**Exercise**. Go over the records and copy every line with the string "emoji".

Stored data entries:
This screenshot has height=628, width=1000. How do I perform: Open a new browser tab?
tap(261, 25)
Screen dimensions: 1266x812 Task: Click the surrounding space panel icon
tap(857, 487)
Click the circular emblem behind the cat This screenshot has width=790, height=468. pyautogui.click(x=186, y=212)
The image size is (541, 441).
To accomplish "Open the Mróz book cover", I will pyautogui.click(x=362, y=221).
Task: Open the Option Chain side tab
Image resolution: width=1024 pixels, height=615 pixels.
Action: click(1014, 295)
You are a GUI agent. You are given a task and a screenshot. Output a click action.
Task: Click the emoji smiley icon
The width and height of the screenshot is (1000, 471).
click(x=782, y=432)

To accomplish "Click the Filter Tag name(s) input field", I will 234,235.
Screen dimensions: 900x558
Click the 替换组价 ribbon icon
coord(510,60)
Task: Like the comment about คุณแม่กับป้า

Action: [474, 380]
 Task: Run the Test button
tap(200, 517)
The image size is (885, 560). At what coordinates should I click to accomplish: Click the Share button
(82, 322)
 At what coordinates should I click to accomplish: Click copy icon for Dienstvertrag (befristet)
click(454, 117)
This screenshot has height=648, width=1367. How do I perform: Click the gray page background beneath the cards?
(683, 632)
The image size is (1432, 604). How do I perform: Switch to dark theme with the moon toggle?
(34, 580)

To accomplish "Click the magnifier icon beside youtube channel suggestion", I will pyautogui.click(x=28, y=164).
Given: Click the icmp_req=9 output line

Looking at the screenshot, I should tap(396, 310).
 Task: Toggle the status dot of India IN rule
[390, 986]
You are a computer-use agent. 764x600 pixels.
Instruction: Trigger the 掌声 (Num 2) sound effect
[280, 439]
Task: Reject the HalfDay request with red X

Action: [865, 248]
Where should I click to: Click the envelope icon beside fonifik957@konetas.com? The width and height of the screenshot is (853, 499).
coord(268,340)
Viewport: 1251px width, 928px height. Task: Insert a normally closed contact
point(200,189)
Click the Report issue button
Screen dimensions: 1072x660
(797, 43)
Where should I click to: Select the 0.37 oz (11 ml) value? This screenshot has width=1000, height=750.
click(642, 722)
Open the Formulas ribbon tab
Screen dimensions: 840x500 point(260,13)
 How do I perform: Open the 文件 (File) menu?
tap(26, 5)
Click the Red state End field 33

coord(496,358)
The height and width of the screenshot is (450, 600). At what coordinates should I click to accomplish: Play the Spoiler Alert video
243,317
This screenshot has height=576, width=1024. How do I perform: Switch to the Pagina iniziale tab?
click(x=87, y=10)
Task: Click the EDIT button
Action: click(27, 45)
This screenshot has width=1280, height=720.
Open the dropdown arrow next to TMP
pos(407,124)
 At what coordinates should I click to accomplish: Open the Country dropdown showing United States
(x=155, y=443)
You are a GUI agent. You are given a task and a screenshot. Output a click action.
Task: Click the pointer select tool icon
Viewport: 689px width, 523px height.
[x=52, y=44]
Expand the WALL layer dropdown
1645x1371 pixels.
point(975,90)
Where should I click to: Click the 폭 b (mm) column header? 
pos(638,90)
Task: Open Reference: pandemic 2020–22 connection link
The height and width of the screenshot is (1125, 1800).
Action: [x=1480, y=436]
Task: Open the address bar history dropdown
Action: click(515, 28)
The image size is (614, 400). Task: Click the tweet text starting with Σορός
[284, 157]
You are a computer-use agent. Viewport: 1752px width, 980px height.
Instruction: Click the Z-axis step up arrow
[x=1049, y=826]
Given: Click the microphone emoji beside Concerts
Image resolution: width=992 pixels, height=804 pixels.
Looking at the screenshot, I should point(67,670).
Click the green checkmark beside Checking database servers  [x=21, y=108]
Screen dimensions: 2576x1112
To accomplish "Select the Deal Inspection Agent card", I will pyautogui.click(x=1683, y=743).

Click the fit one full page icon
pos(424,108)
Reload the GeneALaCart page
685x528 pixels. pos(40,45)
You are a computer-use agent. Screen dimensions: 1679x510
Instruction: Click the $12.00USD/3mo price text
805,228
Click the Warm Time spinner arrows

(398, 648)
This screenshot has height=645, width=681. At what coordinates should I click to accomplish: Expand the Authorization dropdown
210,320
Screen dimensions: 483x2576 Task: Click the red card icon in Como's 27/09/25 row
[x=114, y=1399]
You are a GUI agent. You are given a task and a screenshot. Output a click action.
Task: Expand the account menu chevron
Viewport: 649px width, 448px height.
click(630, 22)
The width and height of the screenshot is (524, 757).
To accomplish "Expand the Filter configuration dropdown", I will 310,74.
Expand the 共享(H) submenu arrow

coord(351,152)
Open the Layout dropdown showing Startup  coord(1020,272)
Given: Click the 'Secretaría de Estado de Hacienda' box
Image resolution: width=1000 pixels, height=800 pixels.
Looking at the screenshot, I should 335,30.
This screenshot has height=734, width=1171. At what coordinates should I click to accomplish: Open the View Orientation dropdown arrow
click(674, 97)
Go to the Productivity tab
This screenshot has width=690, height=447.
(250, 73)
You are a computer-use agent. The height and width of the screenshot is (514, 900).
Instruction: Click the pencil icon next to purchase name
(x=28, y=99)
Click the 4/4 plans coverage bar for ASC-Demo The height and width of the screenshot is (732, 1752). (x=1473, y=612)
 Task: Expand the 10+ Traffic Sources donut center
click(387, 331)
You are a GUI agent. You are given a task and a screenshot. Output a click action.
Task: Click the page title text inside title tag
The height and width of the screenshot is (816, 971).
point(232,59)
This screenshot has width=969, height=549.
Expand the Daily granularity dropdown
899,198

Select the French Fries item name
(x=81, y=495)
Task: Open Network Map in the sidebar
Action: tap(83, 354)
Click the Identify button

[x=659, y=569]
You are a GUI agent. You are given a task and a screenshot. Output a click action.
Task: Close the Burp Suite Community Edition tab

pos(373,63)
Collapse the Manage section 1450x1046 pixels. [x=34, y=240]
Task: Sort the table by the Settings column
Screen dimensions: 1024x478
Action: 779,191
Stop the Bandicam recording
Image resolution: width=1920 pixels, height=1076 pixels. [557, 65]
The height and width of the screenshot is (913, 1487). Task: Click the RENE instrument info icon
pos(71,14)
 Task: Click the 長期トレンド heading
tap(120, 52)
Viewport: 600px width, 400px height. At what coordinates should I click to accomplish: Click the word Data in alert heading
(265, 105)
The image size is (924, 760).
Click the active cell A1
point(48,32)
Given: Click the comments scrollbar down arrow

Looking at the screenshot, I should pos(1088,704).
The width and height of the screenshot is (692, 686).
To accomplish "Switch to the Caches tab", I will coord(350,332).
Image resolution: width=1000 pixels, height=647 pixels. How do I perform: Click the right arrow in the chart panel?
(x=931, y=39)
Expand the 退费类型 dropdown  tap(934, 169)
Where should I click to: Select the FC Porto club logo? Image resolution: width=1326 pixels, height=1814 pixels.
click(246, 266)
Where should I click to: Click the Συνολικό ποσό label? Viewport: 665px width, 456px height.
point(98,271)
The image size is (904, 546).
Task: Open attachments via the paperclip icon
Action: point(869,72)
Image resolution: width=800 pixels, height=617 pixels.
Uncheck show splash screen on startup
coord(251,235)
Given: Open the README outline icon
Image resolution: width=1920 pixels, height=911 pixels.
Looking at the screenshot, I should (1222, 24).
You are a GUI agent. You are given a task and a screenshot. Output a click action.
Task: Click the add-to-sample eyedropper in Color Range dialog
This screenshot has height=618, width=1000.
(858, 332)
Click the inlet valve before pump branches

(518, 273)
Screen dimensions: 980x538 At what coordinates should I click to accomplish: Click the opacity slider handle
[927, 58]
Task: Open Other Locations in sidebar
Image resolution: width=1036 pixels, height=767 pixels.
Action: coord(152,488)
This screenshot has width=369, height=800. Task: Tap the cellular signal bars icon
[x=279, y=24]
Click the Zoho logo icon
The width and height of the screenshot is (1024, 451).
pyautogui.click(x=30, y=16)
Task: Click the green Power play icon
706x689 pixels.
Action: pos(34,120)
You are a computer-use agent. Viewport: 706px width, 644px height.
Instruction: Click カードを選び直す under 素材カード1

**Final answer**.
Task: Click the emoji smiley icon
Given: Click the microphone emoji beside Concerts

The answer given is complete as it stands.